InterTrend Communications directors John Lin and Ryan Ku have spent the last five years following marketing trends across Asia to support the U.S. Asian-American market. Now they want to influence research and development at high-tech companies.
The goal: Bringing QR code, also known as Quick Response code, to the United States for clients such as AT&T, Charles Schwab, Fox Cable Networks, JCPenney, Nestle, Toyota and Verizon, among others.
Asia has acted as an incubator for pop-culture consumer trends worldwide, which has fascinated the U.S. business community, according to Lin. "We are seeing a decline of desktop sales as mobile phones add services on advanced 3G networks," he says. "We're also seeing the dominance of mobile aggregator, and how that's become the lynchpin in Asia."
Lin and Ku are banking on success based on what they call "otaku," which means "someone who becomes fanatically obsessed with one thing, such as fashion"--similar to the way "Hello Kitty became the original importation of Japanese pop culture."
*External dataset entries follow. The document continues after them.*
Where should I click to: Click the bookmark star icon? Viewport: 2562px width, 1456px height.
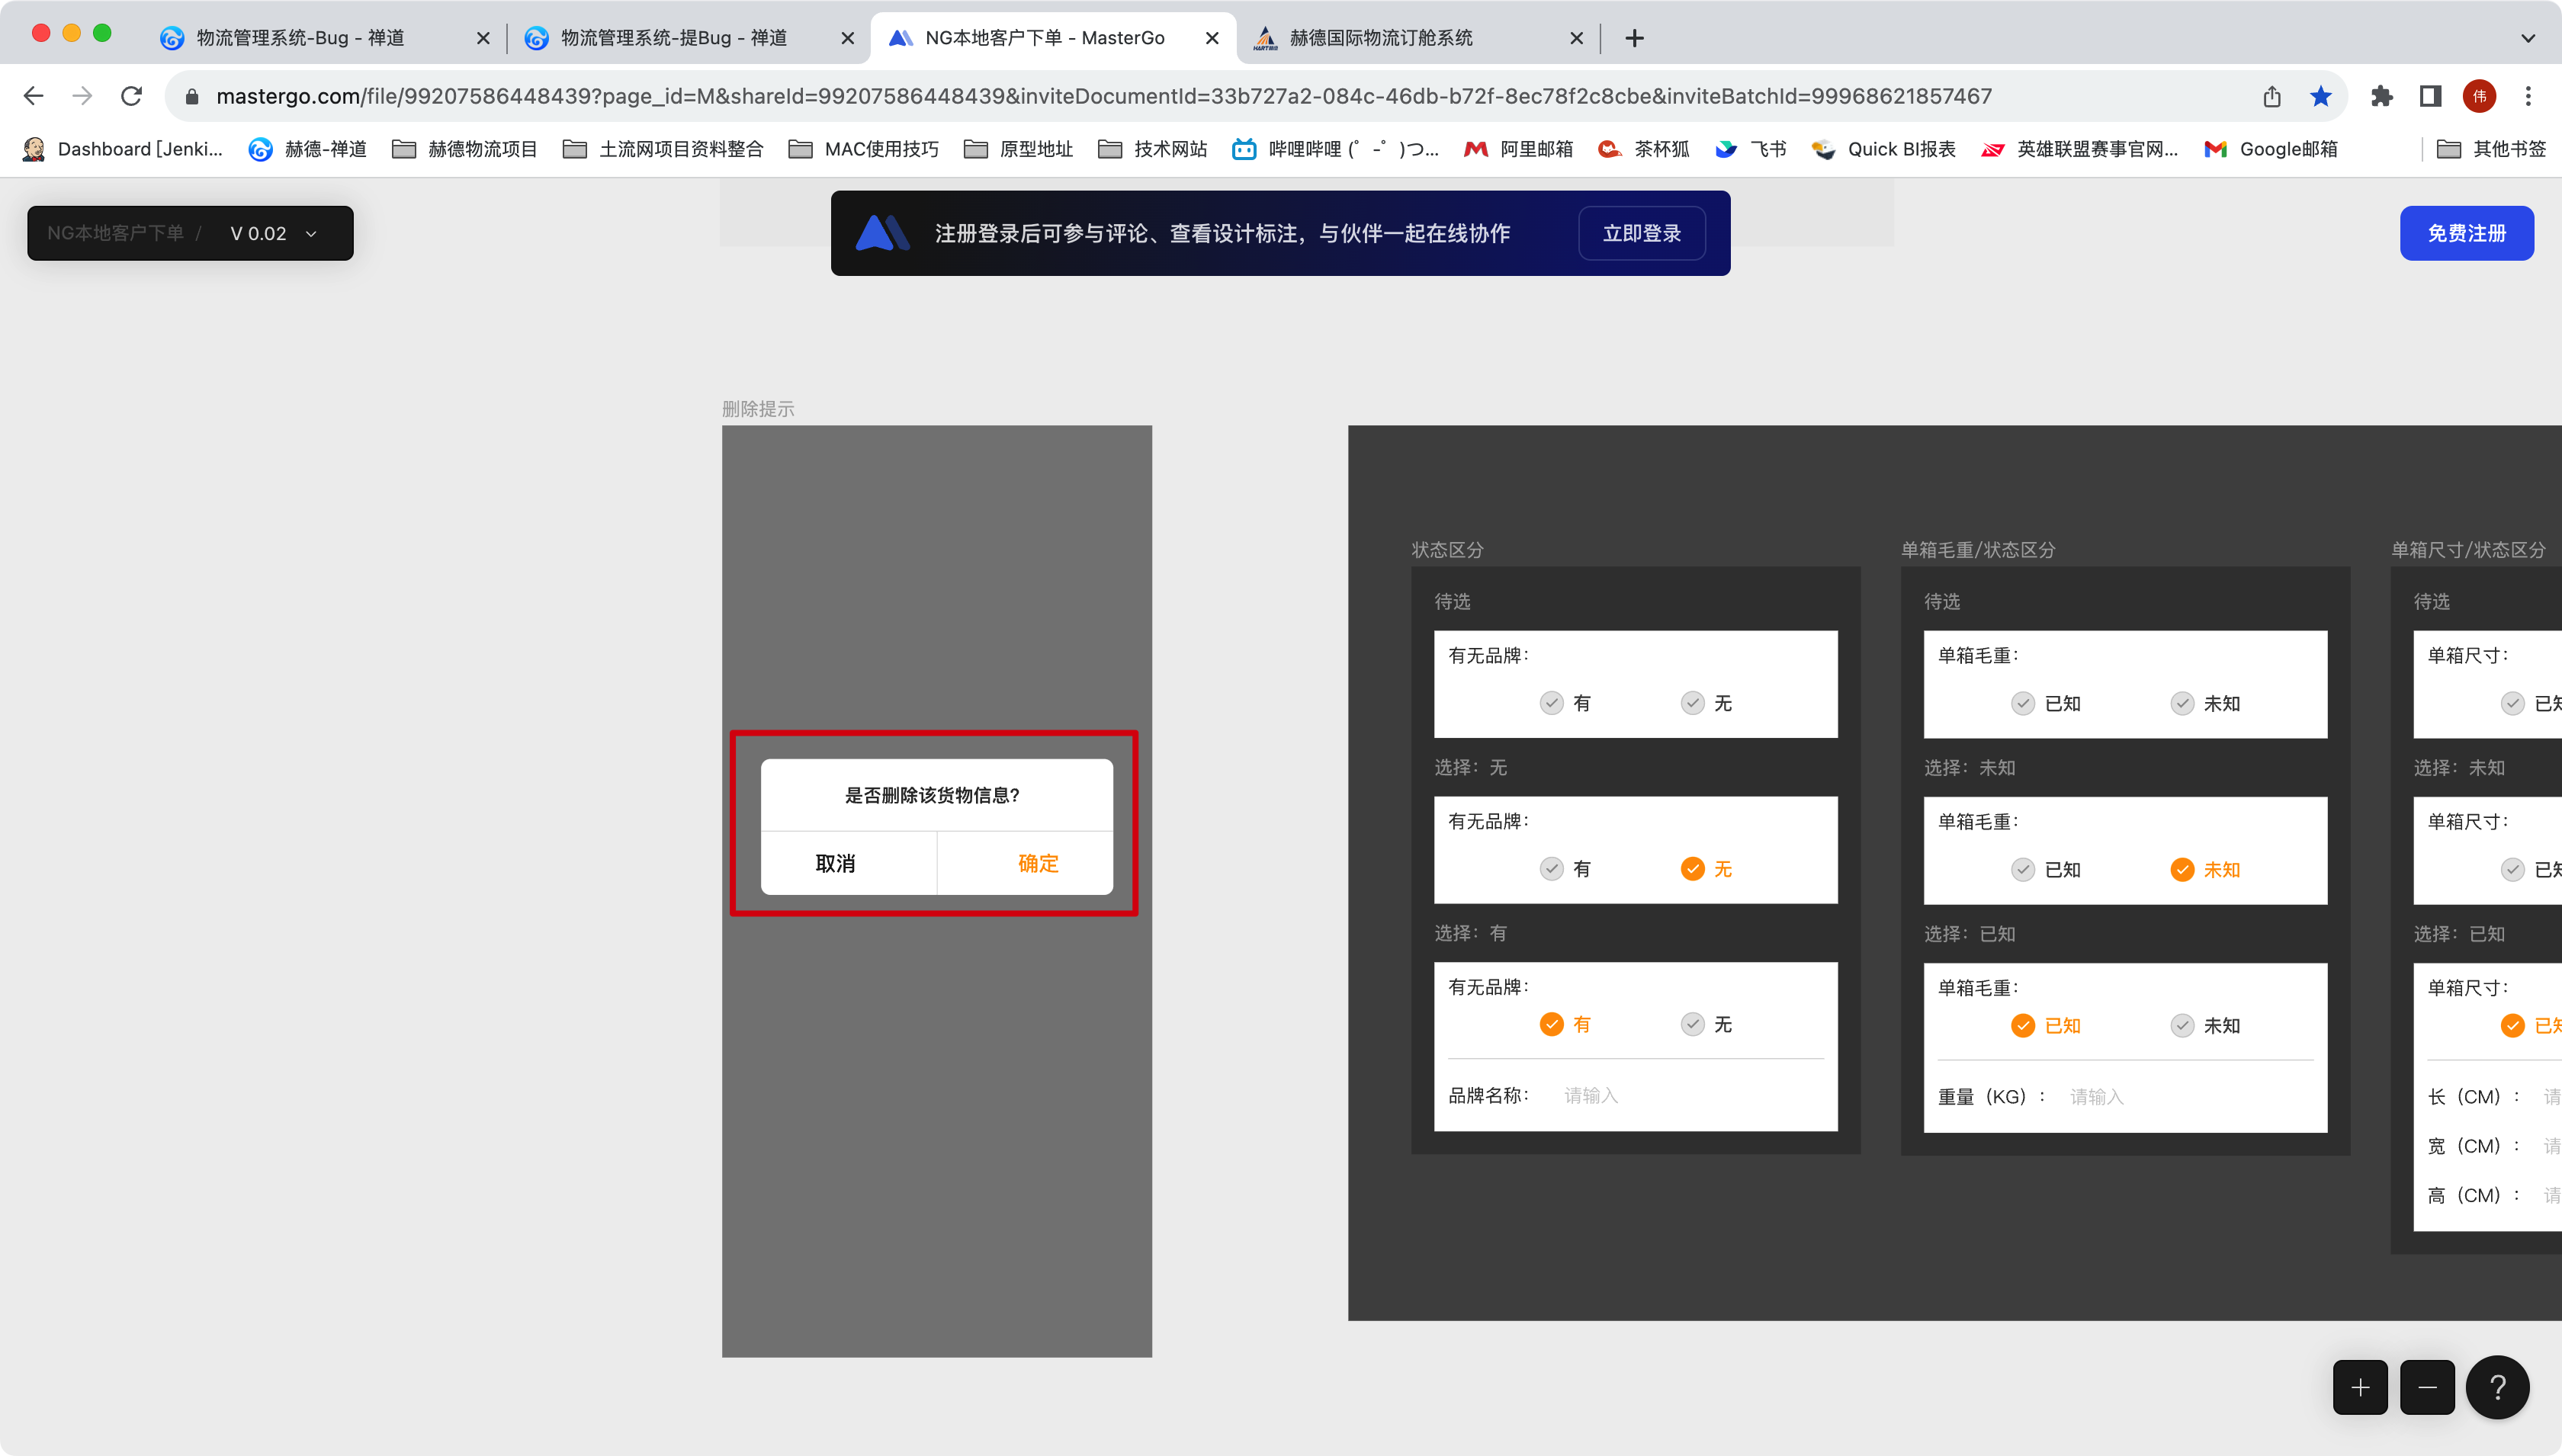pos(2321,96)
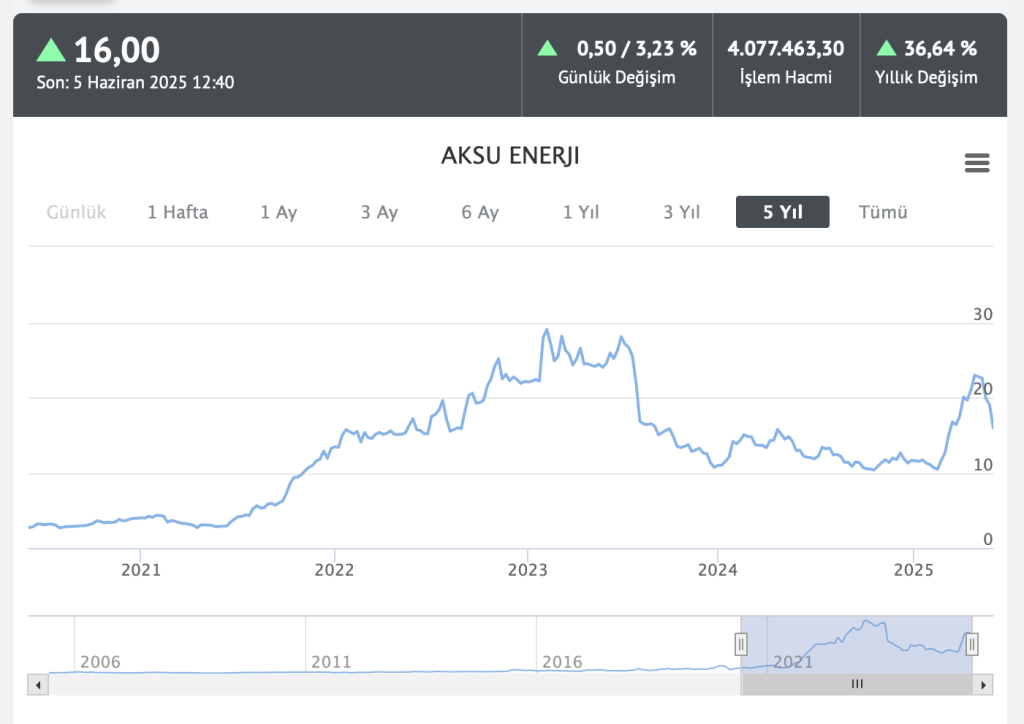Select the 1 Hafta time range
Viewport: 1024px width, 724px height.
(x=178, y=212)
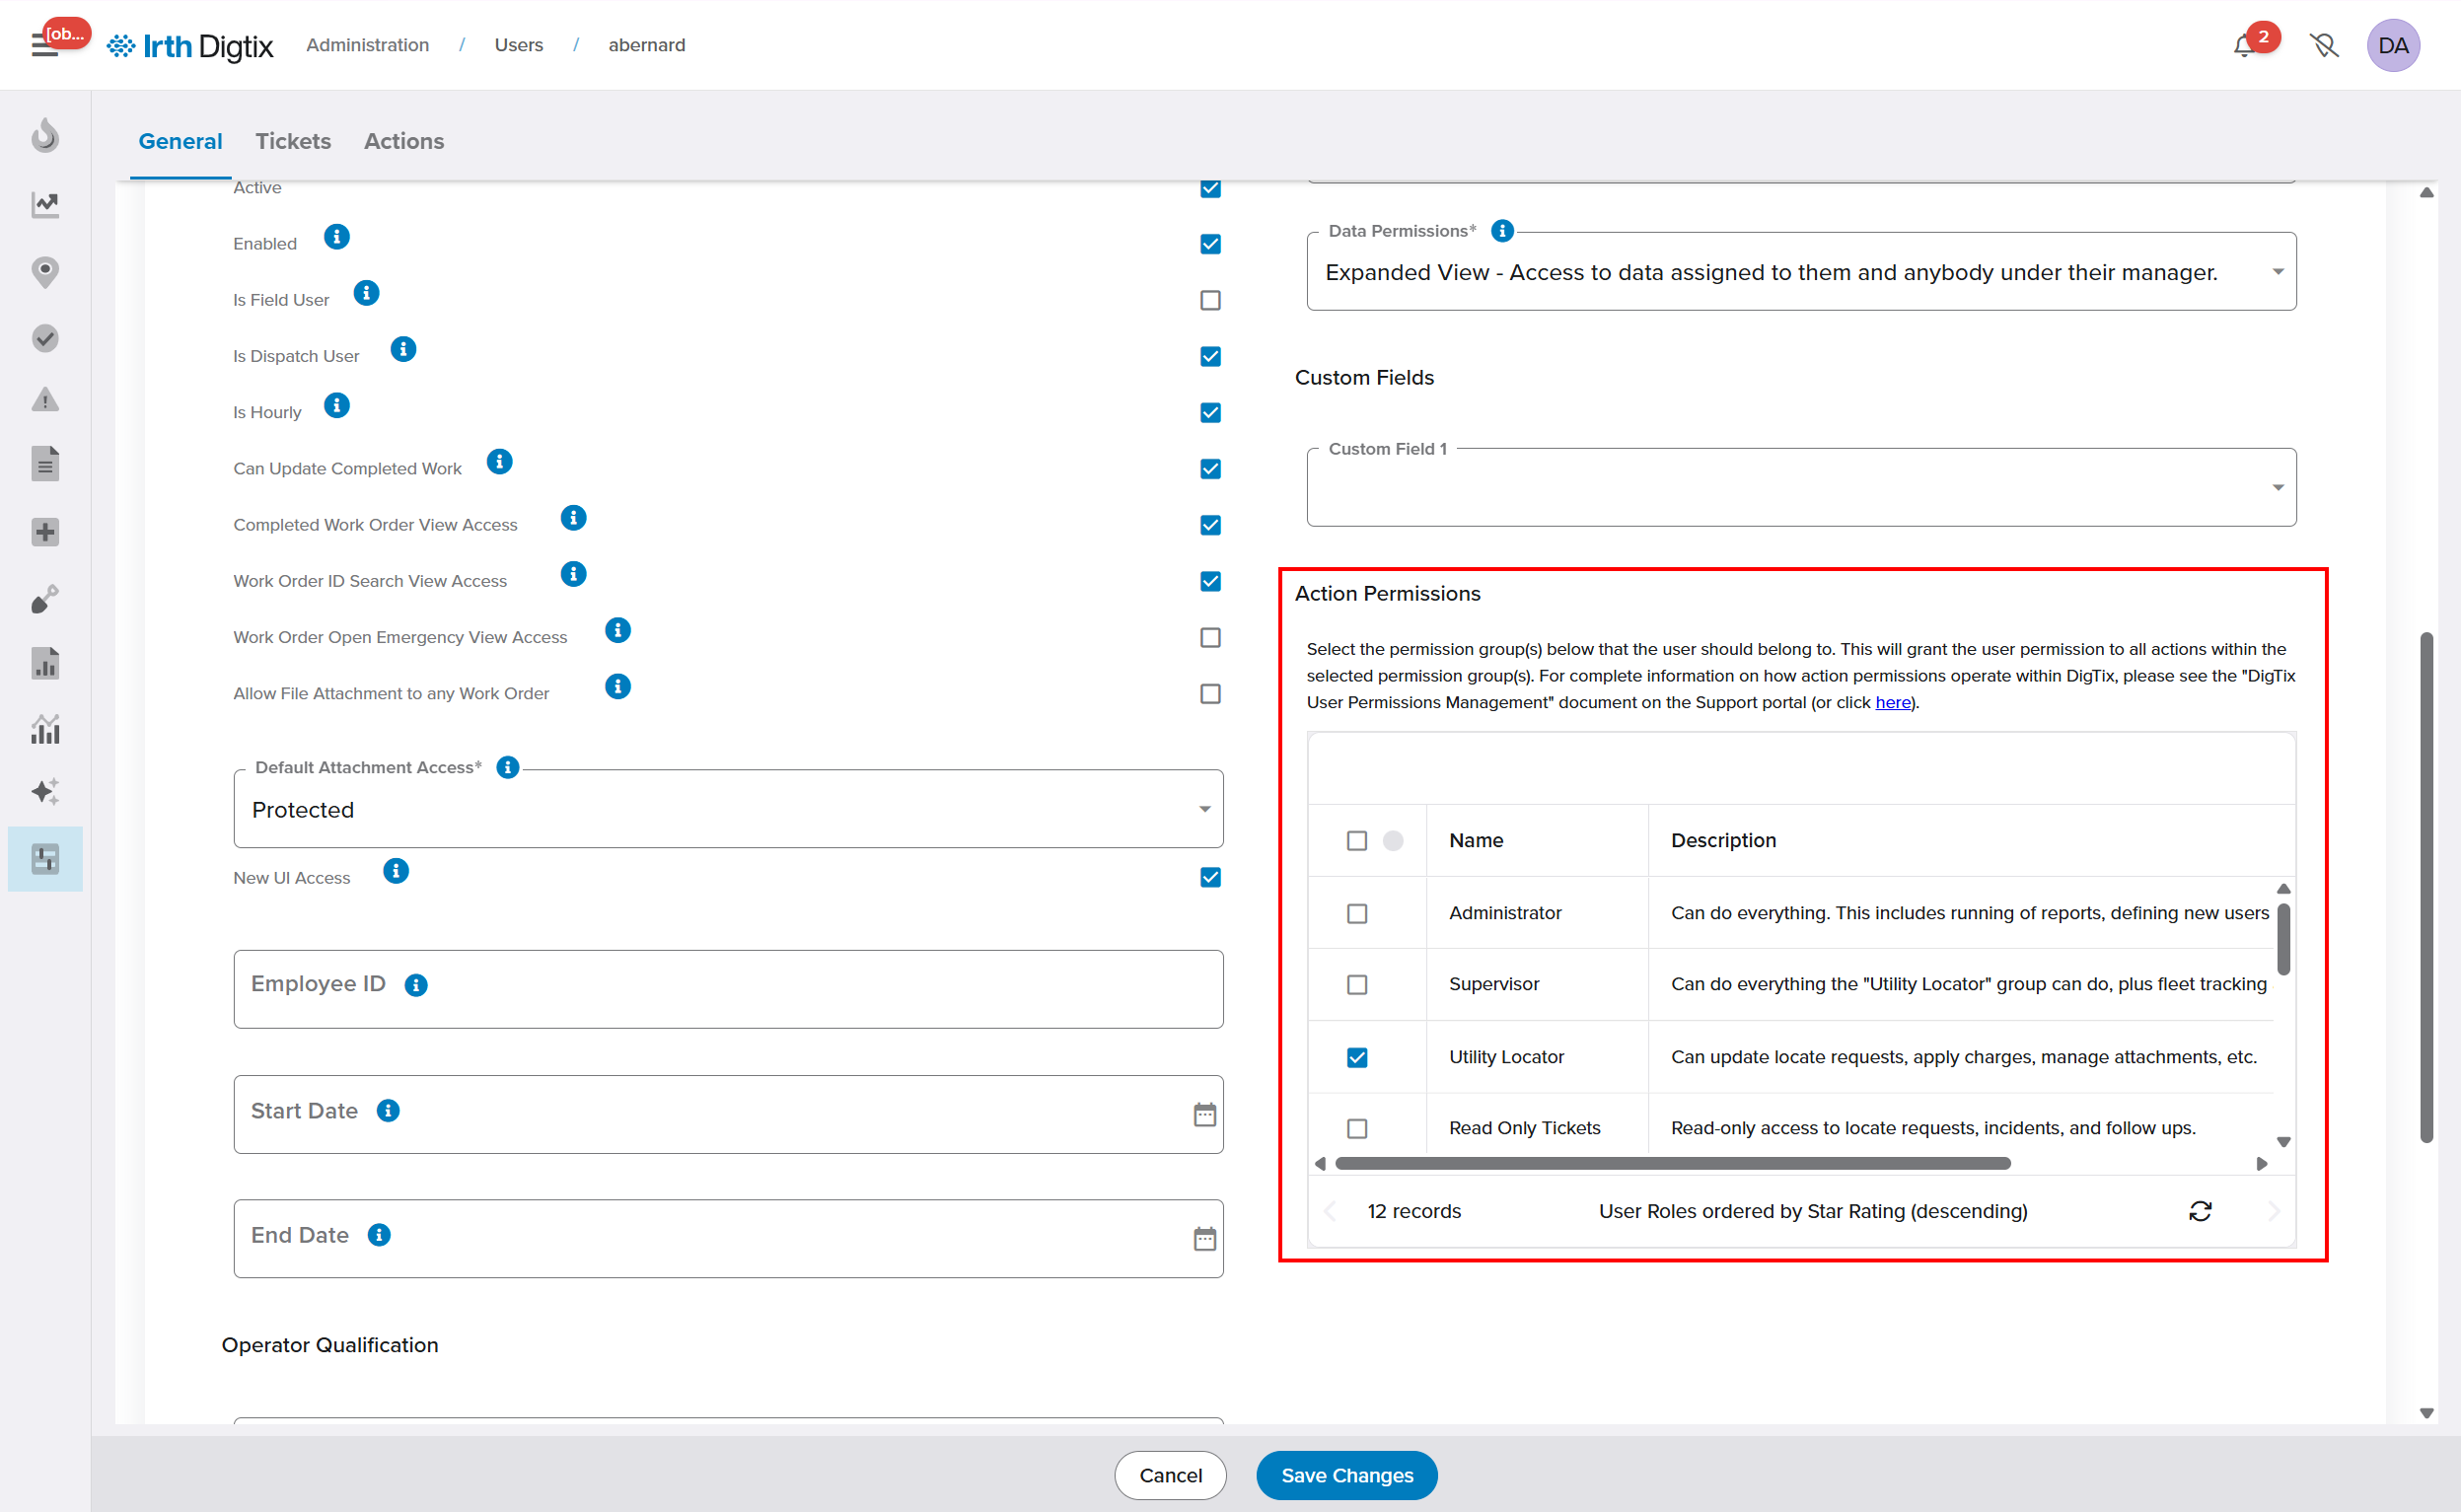The image size is (2461, 1512).
Task: Switch to the Actions tab
Action: (x=403, y=141)
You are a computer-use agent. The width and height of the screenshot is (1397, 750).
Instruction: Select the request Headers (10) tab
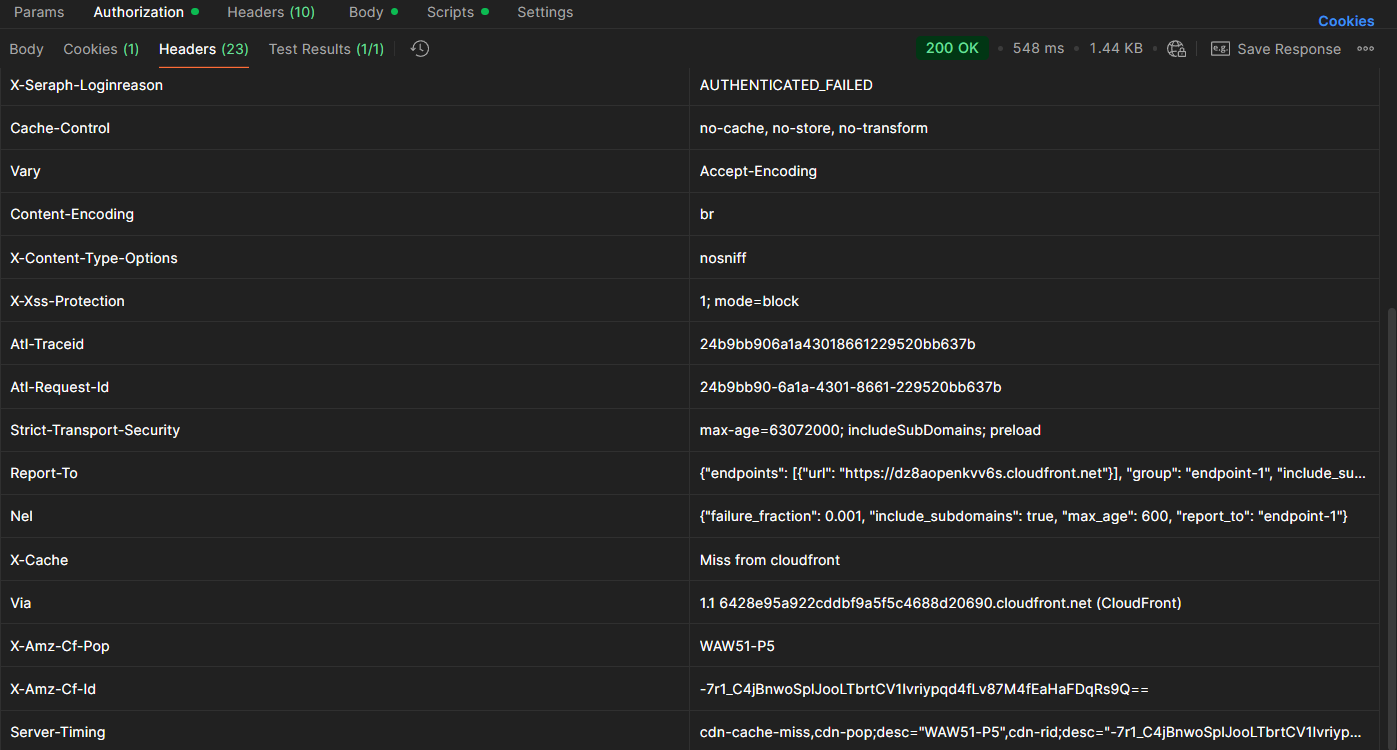(x=270, y=12)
Similarly, the QR code could influence the way people access information from physical objects. For example, the camera on the phone snaps a picture or scans the UPC-like bar code on any real-world object, such as billboards and magazine ads, to pull in marketing information or advertisements. Hold a phone up to a movie poster and get a trailer, movie times or tickets. The software in the phone can automatically trigger a response that opens a link to a Web site or dials a phone number.
Continental Airlines kicked off a U.S. trial using paperless boarding passes with QR code in early December. The bar code, issued to air travelers at Houston's Intercontinental Airport, is being used to verify passengers at the gate.
There also have been reports that thousands of News Group Newspaper newsstands in England will begin scanning customers' discount vouchers by mobile phone using QR code as a payment system, following a trial at 160 retailers in Kent.
Lin says handset maker Nokia has done a good job of creating cell phones for the Japanese market that can read QR codes, but it could take years before the technology catches up in the United States.
"American marketers haven't quite cracked the code on how to best leverage mobile platforms," he says. "We're still seeing hesitation and resistance because they don't want the phone to become another avenue for spam."
Getting tech companies to buy into the technology and build services or convince consumers they won't wake up one morning with mobile mailboxes filled with spam aren't the biggest challenges. Lin says "marketing is built on the nuances of culture, and we're never entirely convinced that trends in Tokyo will work in the United States."